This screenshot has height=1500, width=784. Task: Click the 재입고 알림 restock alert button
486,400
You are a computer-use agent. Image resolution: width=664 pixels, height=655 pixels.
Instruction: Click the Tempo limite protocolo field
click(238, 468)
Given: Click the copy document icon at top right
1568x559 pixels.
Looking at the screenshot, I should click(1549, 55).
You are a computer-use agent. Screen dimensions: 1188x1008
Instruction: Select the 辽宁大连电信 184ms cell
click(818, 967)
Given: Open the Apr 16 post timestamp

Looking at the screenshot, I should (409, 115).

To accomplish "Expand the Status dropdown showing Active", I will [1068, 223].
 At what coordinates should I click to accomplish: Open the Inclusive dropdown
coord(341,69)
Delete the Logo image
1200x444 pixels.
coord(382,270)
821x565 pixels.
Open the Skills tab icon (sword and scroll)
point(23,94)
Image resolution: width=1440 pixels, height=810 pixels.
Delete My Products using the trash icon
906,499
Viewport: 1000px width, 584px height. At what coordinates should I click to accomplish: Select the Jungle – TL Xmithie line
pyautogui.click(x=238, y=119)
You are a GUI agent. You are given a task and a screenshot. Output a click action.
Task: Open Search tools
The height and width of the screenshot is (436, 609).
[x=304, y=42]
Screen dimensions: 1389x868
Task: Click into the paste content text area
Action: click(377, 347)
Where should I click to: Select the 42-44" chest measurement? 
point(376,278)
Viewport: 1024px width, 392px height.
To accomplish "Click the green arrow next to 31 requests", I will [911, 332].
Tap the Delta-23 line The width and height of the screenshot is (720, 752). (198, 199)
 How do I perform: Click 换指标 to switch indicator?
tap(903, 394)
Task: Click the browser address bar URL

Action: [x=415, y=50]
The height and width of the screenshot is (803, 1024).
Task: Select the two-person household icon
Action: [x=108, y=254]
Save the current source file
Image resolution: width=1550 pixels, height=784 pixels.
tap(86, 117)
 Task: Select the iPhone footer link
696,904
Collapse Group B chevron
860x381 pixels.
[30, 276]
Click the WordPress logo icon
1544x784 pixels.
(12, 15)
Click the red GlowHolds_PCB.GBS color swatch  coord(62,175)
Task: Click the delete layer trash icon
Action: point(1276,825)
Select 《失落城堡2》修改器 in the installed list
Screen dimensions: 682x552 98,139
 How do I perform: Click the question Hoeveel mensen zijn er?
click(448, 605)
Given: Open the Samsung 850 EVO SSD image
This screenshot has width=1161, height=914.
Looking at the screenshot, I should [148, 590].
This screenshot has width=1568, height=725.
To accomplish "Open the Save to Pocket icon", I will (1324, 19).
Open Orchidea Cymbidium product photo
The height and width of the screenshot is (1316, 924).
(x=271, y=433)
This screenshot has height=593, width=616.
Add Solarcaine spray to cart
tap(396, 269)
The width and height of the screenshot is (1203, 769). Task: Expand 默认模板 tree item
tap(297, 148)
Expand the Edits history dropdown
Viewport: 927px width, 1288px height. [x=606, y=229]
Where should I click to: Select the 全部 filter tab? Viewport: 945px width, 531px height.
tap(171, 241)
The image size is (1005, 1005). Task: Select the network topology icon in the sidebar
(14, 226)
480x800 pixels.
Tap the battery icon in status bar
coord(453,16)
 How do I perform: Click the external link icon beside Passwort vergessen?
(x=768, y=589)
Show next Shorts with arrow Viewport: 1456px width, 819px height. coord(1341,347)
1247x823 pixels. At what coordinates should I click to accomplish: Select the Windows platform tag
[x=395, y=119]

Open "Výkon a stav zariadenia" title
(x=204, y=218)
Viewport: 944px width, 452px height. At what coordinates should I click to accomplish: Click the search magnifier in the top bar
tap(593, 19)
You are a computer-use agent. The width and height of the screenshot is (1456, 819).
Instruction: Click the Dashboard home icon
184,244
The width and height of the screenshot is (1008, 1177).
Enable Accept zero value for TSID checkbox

************

-- Task instructions --
Render every line of the records above as a Markdown table with two columns, "Row" for the row number and "Text" for the line itself, and omit all blank lines.

-- Solution for this task --
| Row | Text |
|---|---|
| 1 | This screenshot has height=1500, width=784. Task: Click the 재입고 알림 restock alert button |
| 2 | 486,400 |
| 3 | You are a computer-use agent. Image resolution: width=664 pixels, height=655 pixels. |
| 4 | Instruction: Click the Tempo limite protocolo field |
| 5 | click(238, 468) |
| 6 | Given: Click the copy document icon at top right |
| 7 | 1568x559 pixels. |
| 8 | Looking at the screenshot, I should click(1549, 55). |
| 9 | You are a computer-use agent. Screen dimensions: 1188x1008 |
| 10 | Instruction: Select the 辽宁大连电信 184ms cell |
| 11 | click(818, 967) |
| 12 | Given: Open the Apr 16 post timestamp |
| 13 | Looking at the screenshot, I should (409, 115). |
| 14 | To accomplish "Expand the Status dropdown showing Active", I will [1068, 223]. |
| 15 |  At what coordinates should I click to accomplish: Open the Inclusive dropdown |
| 16 | coord(341,69) |
| 17 | Delete the Logo image |
| 18 | 1200x444 pixels. |
| 19 | coord(382,270) |
| 20 | 821x565 pixels. |
| 21 | Open the Skills tab icon (sword and scroll) |
| 22 | point(23,94) |
| 23 | Image resolution: width=1440 pixels, height=810 pixels. |
| 24 | Delete My Products using the trash icon |
| 25 | 906,499 |
| 26 | Viewport: 1000px width, 584px height. At what coordinates should I click to accomplish: Select the Jungle – TL Xmithie line |
| 27 | pyautogui.click(x=238, y=119) |
| 28 | You are a GUI agent. You are given a task and a screenshot. Output a click action. |
| 29 | Task: Open Search tools |
| 30 | The height and width of the screenshot is (436, 609). |
| 31 | [x=304, y=42] |
| 32 | Screen dimensions: 1389x868 |
| 33 | Task: Click into the paste content text area |
| 34 | Action: click(377, 347) |
| 35 | Where should I click to: Select the 42-44" chest measurement?  |
| 36 | point(376,278) |
| 37 | Viewport: 1024px width, 392px height. |
| 38 | To accomplish "Click the green arrow next to 31 requests", I will [911, 332]. |
| 39 | Tap the Delta-23 line The width and height of the screenshot is (720, 752). (198, 199) |
| 40 |  How do I perform: Click 换指标 to switch indicator? |
| 41 | tap(903, 394) |
| 42 | Task: Click the browser address bar URL |
| 43 | Action: [x=415, y=50] |
| 44 | The height and width of the screenshot is (803, 1024). |
| 45 | Task: Select the two-person household icon |
| 46 | Action: [x=108, y=254] |
| 47 | Save the current source file |
| 48 | Image resolution: width=1550 pixels, height=784 pixels. |
| 49 | tap(86, 117) |
| 50 |  Task: Select the iPhone footer link |
| 51 | 696,904 |
| 52 | Collapse Group B chevron |
| 53 | 860x381 pixels. |
| 54 | [30, 276] |
| 55 | Click the WordPress logo icon |
| 56 | 1544x784 pixels. |
| 57 | (12, 15) |
| 58 | Click the red GlowHolds_PCB.GBS color swatch  coord(62,175) |
| 59 | Task: Click the delete layer trash icon |
| 60 | Action: point(1276,825) |
| 61 | Select 《失落城堡2》修改器 in the installed list |
| 62 | Screen dimensions: 682x552 98,139 |
| 63 |  How do I perform: Click the question Hoeveel mensen zijn er? |
| 64 | click(448, 605) |
| 65 | Given: Open the Samsung 850 EVO SSD image |
| 66 | This screenshot has width=1161, height=914. |
| 67 | Looking at the screenshot, I should [148, 590]. |
| 68 | This screenshot has width=1568, height=725. |
| 69 | To accomplish "Open the Save to Pocket icon", I will (1324, 19). |
| 70 | Open Orchidea Cymbidium product photo |
| 71 | The height and width of the screenshot is (1316, 924). |
| 72 | (x=271, y=433) |
| 73 | This screenshot has height=593, width=616. |
| 74 | Add Solarcaine spray to cart |
| 75 | tap(396, 269) |
| 76 | The width and height of the screenshot is (1203, 769). Task: Expand 默认模板 tree item |
| 77 | tap(297, 148) |
| 78 | Expand the Edits history dropdown |
| 79 | Viewport: 927px width, 1288px height. [x=606, y=229] |
| 80 | Where should I click to: Select the 全部 filter tab? Viewport: 945px width, 531px height. |
| 81 | tap(171, 241) |
| 82 | The image size is (1005, 1005). Task: Select the network topology icon in the sidebar |
| 83 | (14, 226) |
| 84 | 480x800 pixels. |
| 85 | Tap the battery icon in status bar |
| 86 | coord(453,16) |
| 87 |  How do I perform: Click the external link icon beside Passwort vergessen? |
| 88 | (x=768, y=589) |
| 89 | Show next Shorts with arrow Viewport: 1456px width, 819px height. coord(1341,347) |
| 90 | 1247x823 pixels. At what coordinates should I click to accomplish: Select the Windows platform tag |
| 91 | [x=395, y=119] |
| 92 | Open "Výkon a stav zariadenia" title |
| 93 | (x=204, y=218) |
| 94 | Viewport: 944px width, 452px height. At what coordinates should I click to accomplish: Click the search magnifier in the top bar |
| 95 | tap(593, 19) |
| 96 | You are a computer-use agent. The width and height of the screenshot is (1456, 819). |
| 97 | Instruction: Click the Dashboard home icon |
| 98 | 184,244 |
| 99 | The width and height of the screenshot is (1008, 1177). |
| 100 | Enable Accept zero value for TSID checkbox |